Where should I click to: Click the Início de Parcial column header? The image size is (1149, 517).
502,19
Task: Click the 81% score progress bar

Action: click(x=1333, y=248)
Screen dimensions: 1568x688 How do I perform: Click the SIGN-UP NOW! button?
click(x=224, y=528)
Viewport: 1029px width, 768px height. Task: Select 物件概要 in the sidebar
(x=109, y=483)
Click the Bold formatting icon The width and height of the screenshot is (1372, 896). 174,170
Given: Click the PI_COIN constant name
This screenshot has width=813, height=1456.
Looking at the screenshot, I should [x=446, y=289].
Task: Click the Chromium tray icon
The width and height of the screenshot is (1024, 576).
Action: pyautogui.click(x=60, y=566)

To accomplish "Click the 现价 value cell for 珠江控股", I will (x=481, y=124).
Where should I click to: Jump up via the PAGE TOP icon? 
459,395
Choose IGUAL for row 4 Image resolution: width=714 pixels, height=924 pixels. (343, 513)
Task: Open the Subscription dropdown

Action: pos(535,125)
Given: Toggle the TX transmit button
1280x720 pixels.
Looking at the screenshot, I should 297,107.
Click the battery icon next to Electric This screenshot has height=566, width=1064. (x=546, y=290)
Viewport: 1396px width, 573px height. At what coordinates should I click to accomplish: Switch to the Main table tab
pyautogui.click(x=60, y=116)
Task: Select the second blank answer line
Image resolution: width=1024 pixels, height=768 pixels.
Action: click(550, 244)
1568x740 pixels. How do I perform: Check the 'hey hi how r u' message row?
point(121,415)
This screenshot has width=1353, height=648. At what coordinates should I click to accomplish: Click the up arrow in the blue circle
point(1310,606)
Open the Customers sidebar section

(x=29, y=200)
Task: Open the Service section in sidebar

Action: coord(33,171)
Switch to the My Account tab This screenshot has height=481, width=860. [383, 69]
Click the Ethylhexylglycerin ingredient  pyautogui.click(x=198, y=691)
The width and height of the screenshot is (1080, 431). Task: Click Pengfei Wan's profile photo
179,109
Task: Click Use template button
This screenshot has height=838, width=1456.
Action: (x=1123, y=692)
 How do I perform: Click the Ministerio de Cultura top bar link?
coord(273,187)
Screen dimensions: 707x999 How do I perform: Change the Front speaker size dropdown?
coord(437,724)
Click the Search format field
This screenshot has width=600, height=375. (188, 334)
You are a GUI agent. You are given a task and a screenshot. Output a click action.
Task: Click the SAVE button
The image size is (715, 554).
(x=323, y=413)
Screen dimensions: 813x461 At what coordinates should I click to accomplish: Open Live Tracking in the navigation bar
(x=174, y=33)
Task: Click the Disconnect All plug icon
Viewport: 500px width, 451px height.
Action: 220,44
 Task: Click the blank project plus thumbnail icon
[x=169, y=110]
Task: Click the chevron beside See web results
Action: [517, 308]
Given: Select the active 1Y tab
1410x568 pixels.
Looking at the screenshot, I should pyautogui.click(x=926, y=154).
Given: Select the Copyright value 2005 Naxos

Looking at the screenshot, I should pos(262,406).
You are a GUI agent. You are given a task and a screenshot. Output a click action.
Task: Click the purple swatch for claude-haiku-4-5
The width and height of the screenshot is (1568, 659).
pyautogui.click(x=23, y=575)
===============
EXERCISE INSTRUCTIONS =>
Beginning with the first line of the listing above, print each line exactly until you have printed the line that contains "Task: Click the Chromium tray icon".

EXERCISE ANSWER =>
Where should I click to: Click the Início de Parcial column header? The image size is (1149, 517).
502,19
Task: Click the 81% score progress bar

Action: click(x=1333, y=248)
Screen dimensions: 1568x688 How do I perform: Click the SIGN-UP NOW! button?
click(x=224, y=528)
Viewport: 1029px width, 768px height. Task: Select 物件概要 in the sidebar
(x=109, y=483)
Click the Bold formatting icon The width and height of the screenshot is (1372, 896). 174,170
Given: Click the PI_COIN constant name
This screenshot has width=813, height=1456.
Looking at the screenshot, I should [x=446, y=289].
Task: Click the Chromium tray icon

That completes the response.